今週の「マガジン9」

 この夏休み、故郷である四国・高松を中心とし、1週間ほど瀬戸内海の島々、急峻な山あいにある里山や川、古くからの温泉場などをまわってきました。そこには、現代アートのイベントあり、映画や文学の舞台となった観光スポットあり、ラフティングの世界大会が開かれるワイルドな清流あり、ヨーロッパからの観光客が絶えず訪れる限界集落ありと、実に多様です。子どもの頃に遠足や家族旅行で行った場所もあり、懐かしさとともにその頃には気がつかなかった、地形や自然環境の独特さ、それを上手く取り入れた固有の文化や生活、まさに「風土」といったものが、非常に興味深く感じられたものでした。

 旅先で出会ったのは、その村に生まれ住み、伝統の暮らしを今に伝える人々、都会から移り住んできた人々、そして観光客の人々。中でも多くの外国人の姿には驚かされました。アジアだけではなく、ヨーロッパからの旅行客も少なくなく「こんな辺鄙なところに!?」といった場所で出会いました。これは私が子どもの頃は、いやわずか10年ほど前でも、ほとんど見られなかった光景です。

 吉野川を見下ろす山あいに立つ築90年の古民家をリユースした宿では、フランス人夫婦と一緒になりました。「藍染の工房を訪ねて来たけど素晴らしかったわ!」と、本国でテキスタイルデザイナーをやっている彼女。このあたりは、阿波藍と呼ばれる独特の深い青色の藍染物が有名だったことを、彼女の発言で思い出しました。藍色は「ジャパン・ブルー」と呼ばれているとか。インターネットの時代らしく、こうした日本の地域や田舎の良さがクチコミで広がり、宿帳や訪れたスポットの記名帳には、英語だけでなく、フランス語、ドイツ語…といった文字が並びます。

 故郷がそのように賞賛されているのを間近に知り見るのは、なんだか誇らしくてうれしいものです。
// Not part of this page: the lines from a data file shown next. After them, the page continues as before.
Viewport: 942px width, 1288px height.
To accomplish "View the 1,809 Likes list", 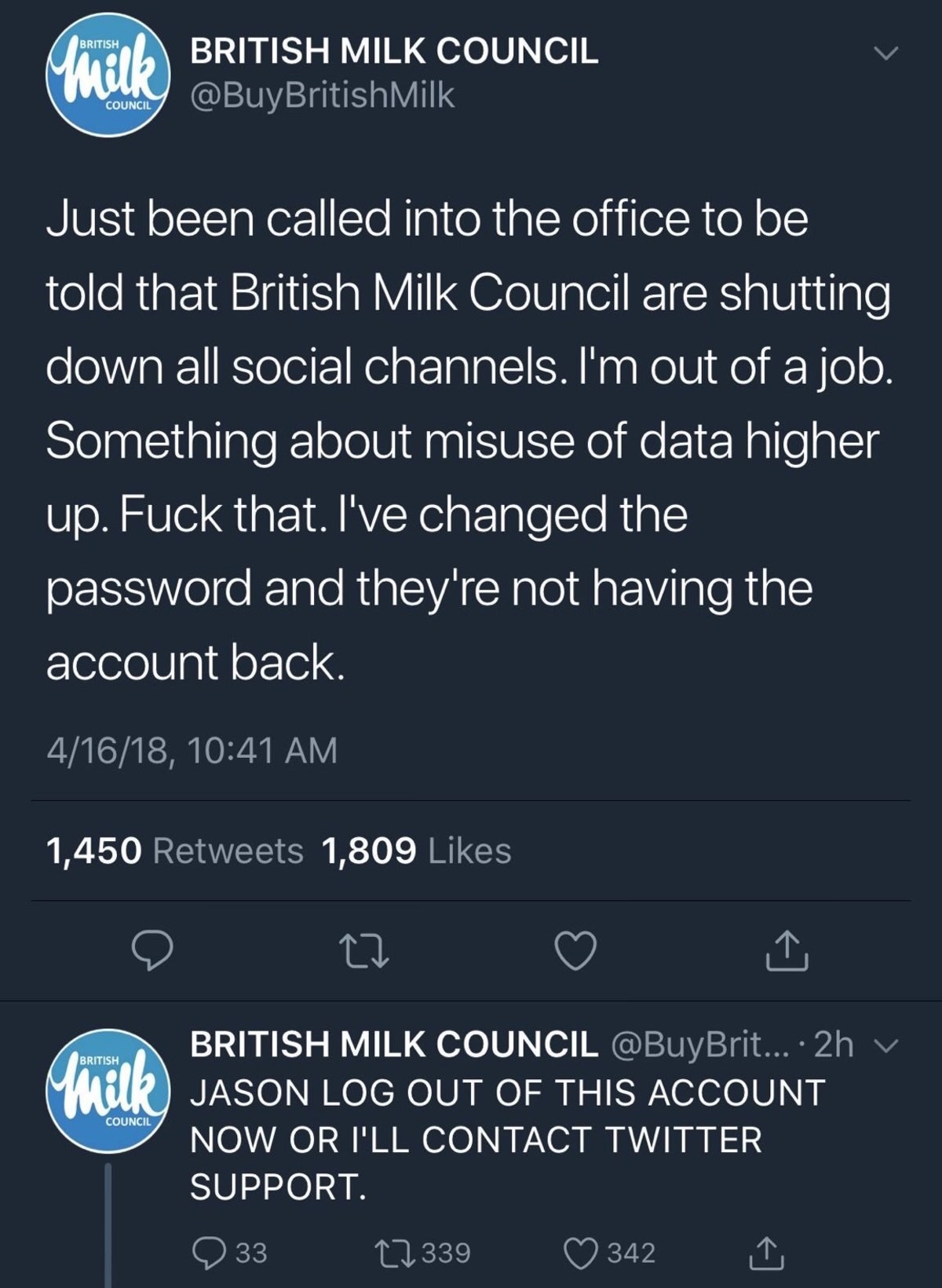I will 417,851.
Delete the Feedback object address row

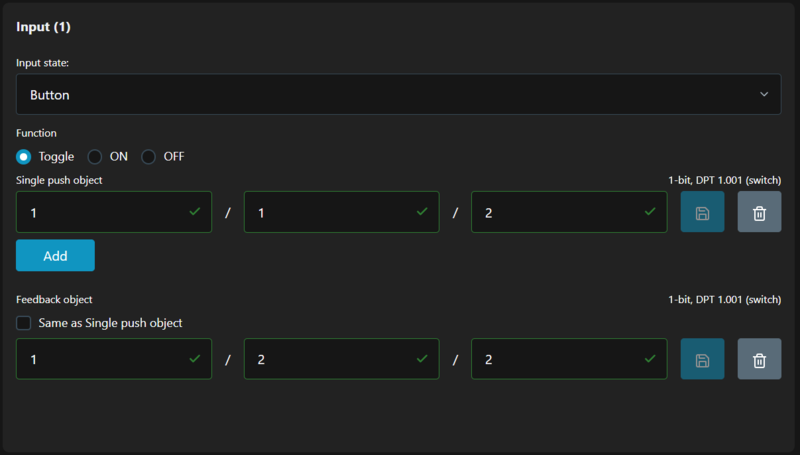(x=759, y=359)
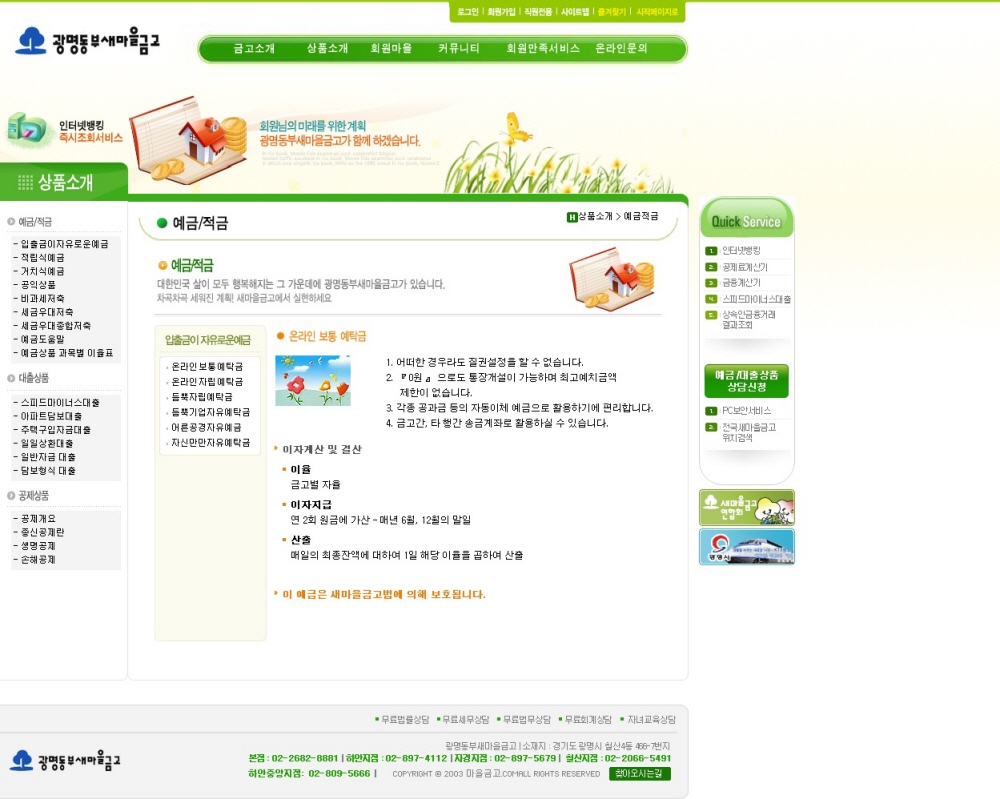1000x799 pixels.
Task: Click the footer 광명동부새마을금고 logo
Action: (x=66, y=760)
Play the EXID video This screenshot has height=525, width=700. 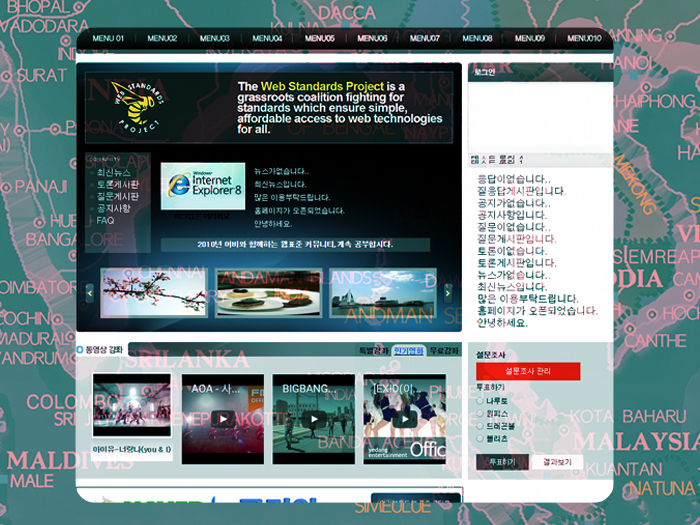[x=404, y=418]
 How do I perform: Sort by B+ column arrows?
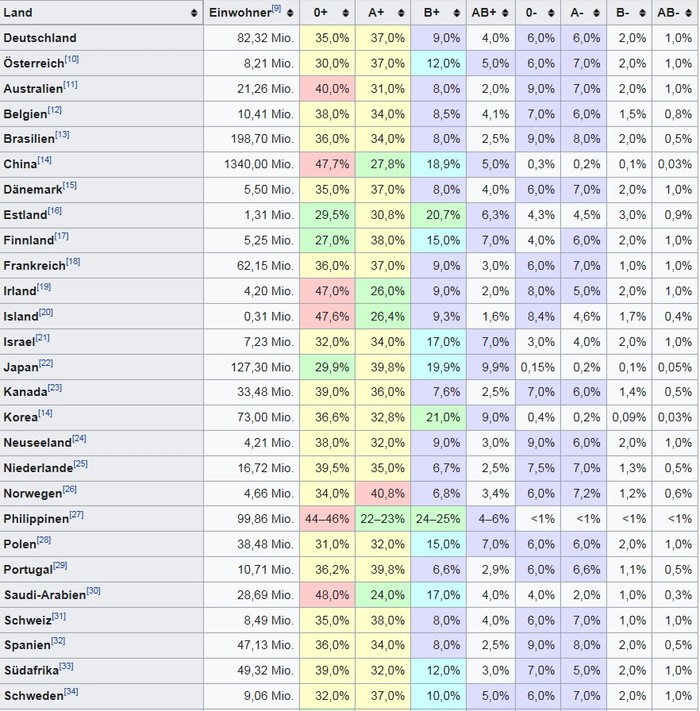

私自身は何もしていないのですが、これが「郷土愛」というものなのかと、思いました。

 お盆前の1週間、そうした旅をしながら夏休みを満喫していたのですが、最後に愛媛県・松山で聞いたのは、「伊方原発3号機」が再稼働されたという最悪のニュースでした。日本は今、国を挙げて「観光立国」を目指しており、過剰なまでの期待もそこにかけていて、羽田空港の増便などそれはそれで、大きな問題もあります。しかし地方の活性化として、この豊かな自然を前面にアピールし地域の伝統や文化を再利用し、外国人客を呼び込むという戦略は、平和でサステナブルな取り組みとしていいのでは、と思います。その方向性と「原発」は、まったく相容れないものです。伊方原発で事故が起きたら、どうなるか? そんなことは、福島第一原発事故を経験した日本人なら全員がわかっていることではないのでしょうか。

 私は故郷を愛しています。だから絶対に伊方原発を認めることはできない。一刻も早く稼働を止めて、廃炉にしなくてはいけない。その思いはいっそう強くなり、そのために何ができるのか、を考えた夏休みでもありました。